As always, it would be great to give independent confirmation.

> On 8 Jan 2015, at 17:49, Fields, Christopher J <cjfields at illinois.edu>
> wrote:
>  Speaking from the Bioperl end, I think any improvements like this are
> more than welcome.  The main issue is ensuring pure perl fallback method
> work fine if Inline::C is not available.
>  chris
>  On Jan 8, 2015, at 10:56 AM, Sarah Hunt <seh at ebi.ac.uk> wrote:
> Hi Rocky,
> Thanks for this - it's good to see you are noticing significant
> improvements when switching these functions. As Will said, we have started
> discussing possible VEP optimisation strategies recently, so are very keen
> to hear your ideas. That said, half of our team - including Will who is the
> lead on VEP - are away at the moment, so we won't be planning any big
> changes until next month.
> All the best,
> Sarah
> On 07/01/2015 21:29, Rocky Bernstein wrote:
> Some corrections. Coding overlap in C is about a 100% improvement. (And
> the code looks about the same in C if you remove '$'s and change "and" to
> "&&").
>  If I have this right, (and I may not so please double check with your
> tests), this reduced the time taken
> in Bio::EnsEMBL::Variation::Utils::VariationEffect from  executing 8574029
> statements in 19.6s to executing 5631868 statements in 12.5s. The specific
> time in _intron_effects went from 7.87s to 5.11s, while the time in overlap
> went from 1.45s to .638ms. I don't understand how the speedup in overlap
> appears to cause a bigger speedup overall.
>  Details of the benchmark changes are at
> https://gist.github.com/rocky/6083dedc752c197875ca
> while the overall run is
> http://dustyfeet.com:8001/VEP-prof-5000-Inline-Overlap-C/
> On Fri, Jan 2, 2015 at 11:39 PM, Rocky Bernstein <
> rocky.bernstein at gmail.com> wrote:
>>  A big-picture question before some small nuts and bolts.
>>  SnpEff  http://snpeff.sourceforge.net/ is about an order of magnitude
>> faster than VEP. Yes, I realize they work at different levels, but isn't
>> the level of difficulty and size data sizes that they work on roughly
>> equivalent? I've heard people express the feeling that because the problems
>> "feel" about the same in size and complexity they VEP should be running at
>> about competitive speed. Or with in a factor or so.

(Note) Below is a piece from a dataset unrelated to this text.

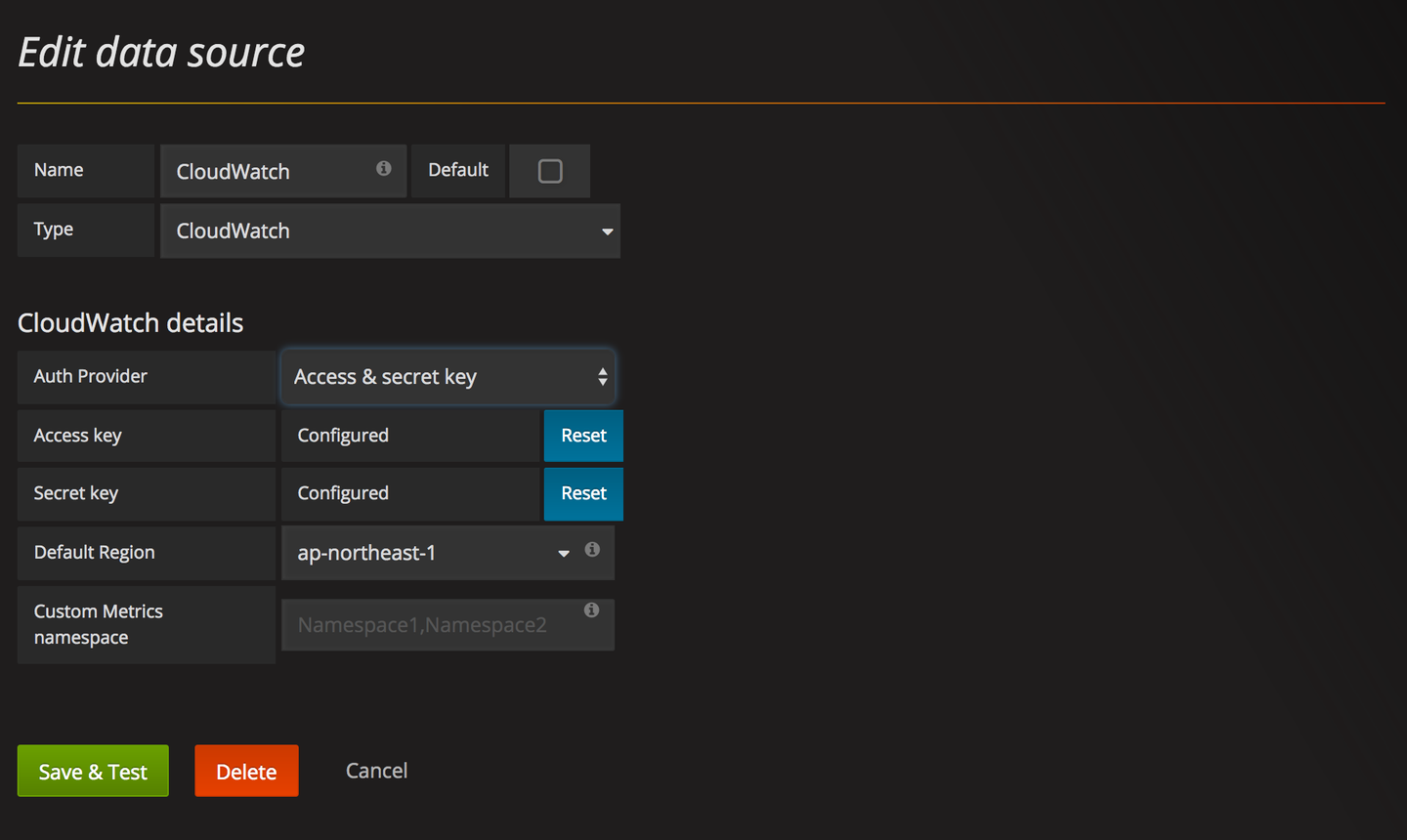Viewport: 1407px width, 840px height.
Task: Expand the Default Region ap-northeast-1 dropdown
Action: tap(430, 553)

>>  I honestly don't know, and I'd like to understand this better. So I'd
>> appreciate thoughts and comments on this.
>>  Okay. now to nuts and bolts. Occasionally I'll look at VEP performance
>> data mentioned before. And this has led me to look
>> at Bio::EnsEMBL::Variation::Utils::VariationEffect::overlap . See:
>> http://dustyfeet.com:8001/VEP-prof-chrom1/Bio-EnsEMBL-Variation-BaseTranscriptVariation-pm-218-line.html#531
>>  The overlap code is basically returning the "and" of two integer
>> comparisons. I tried coding overalp in C and got a 6% speedup - not that
>> great. But now consider
>> this code in
>> Bio::EnsEMBL::Variation::BaseTranscriptVariation::_intron_effects that
>> calls overlap:
>>          if ( overlap($vf_start, $vf_end, $intron_start-3,
>> $intron_start-1) or
>>                  overlap($vf_start, $vf_end, $intron_start+2,
>> $intron_start+7) or
>>                  overlap($vf_start, $vf_end, $intron_end-7,
>> $intron_end-2  ) or
>>                  overlap($vf_start, $vf_end, $intron_end+1,
>> $intron_end+3  ) or
>>                  ($insertion && (
>>                      $vf_start == $intron_start ||
>>                      $vf_end == $intron_end ||
>>                      $vf_start == $intron_start+2 ||
>>                      $vf_end == $intron_end-2
>>                     ) )) {
>>  If you inline the overlap code here, you'd get basically
>> * 4 comparisons of $vf_start with $intron_start
>> * 3 comparisons of $vf_end with $intron_end
>> * 2 comparisons of $vf_start with $intron_end
>>  And since $intron_end is not less than $intron_start , it is possible
>> that if $vf_start is greater than $intron_end, it will also have to be
>> greater than $intron_start as well, eliminating possibly 4 comparisons.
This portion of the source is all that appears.